Resenha | Cujo e os conflitos internos de seus personagens

Edição pertencente a coleção Biblioteca Stephen King, lançada em 2016 pela Editora Suma. Foto: Erica Marques.

As obras de Stephen King possuem grande intensidade na narrativa. O protagonismo não é centrado apenas no sobrenatural, pois o objetivo em seus contos também é mostrar a batalha de seus personagens contra seus demônios internos, ao mesmo tempo em que encaram situações espirituais. E no livro Cujo, lançado em 1981, King faz isso com maestria.

Na história, o casal Vic e Donna Trenton, junto de seu filho Tad, se mudam para a zona rural de Castle Rock. Nessa nova realidade, a família precisa lidar com os problemas conjugais e uma possível perseguição espiritual. Enquanto tentam resolver as duas coisas, Vic viaja para solucionar uma emergência no trabalho e Donna – junto de Tad – vai até a oficina de Joe Camber. Mas em vez do mecânico, Donna encontra Cujo, um São Bernardo de noventa quilos com uma raiva fora do comum, e percebe que o veículo quebrado é o único local seguro.

A narrativa de Cujo é tomada por sensações de angustia que passam pelo núcleo principal até chegar na família Camber e o próprio Cujo. Nos Cambers isso é destacado na busca de Charity em se divorciar de Joe e tirar o filho, Brett, do ambiente tóxico em que o lar se tornou. E com Cujo o sentimento é descrito quando animal busca resistir ao que está tentando tomar contar de seu corpo e mente, no qual é possível acompanhar o passo a passo da perda de sua docilidade.

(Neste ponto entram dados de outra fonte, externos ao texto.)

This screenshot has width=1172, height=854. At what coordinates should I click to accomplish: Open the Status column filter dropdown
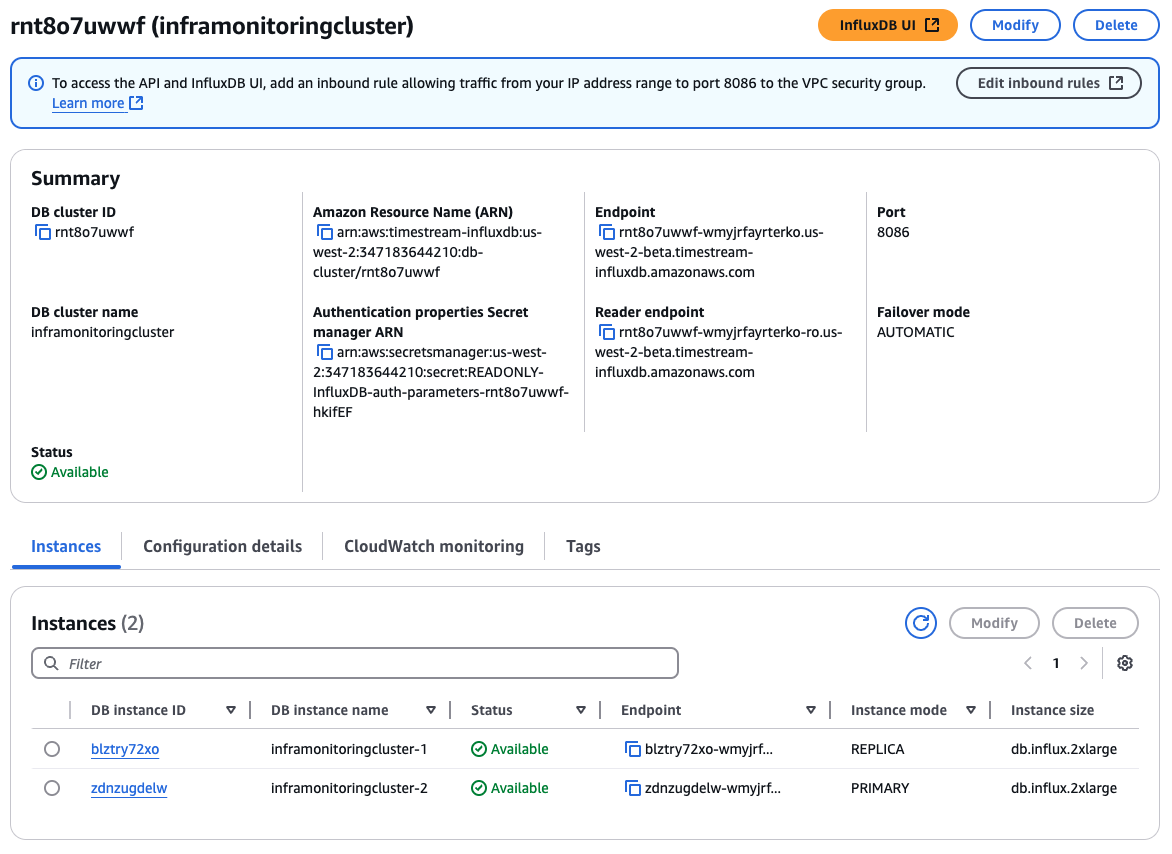coord(581,710)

O componente sobrenatural torna-se coadjuvante em determinados momentos e os casos fictícios na obra são capazes de estarem próximos do mundo real, sendo tão doloridos quanto a descrição de um ataque demoníaco/raivoso.

No final do livro, o leitor pode até ficar na dúvida se Cujo matava aleatoriamente por ter contraído raiva ou se foi possuído pelo espírito que assombrava Tad. Mas o que pode ter certeza é que as consequências das atitudes humanas são tão fortes quanto os ataques sobrenaturais.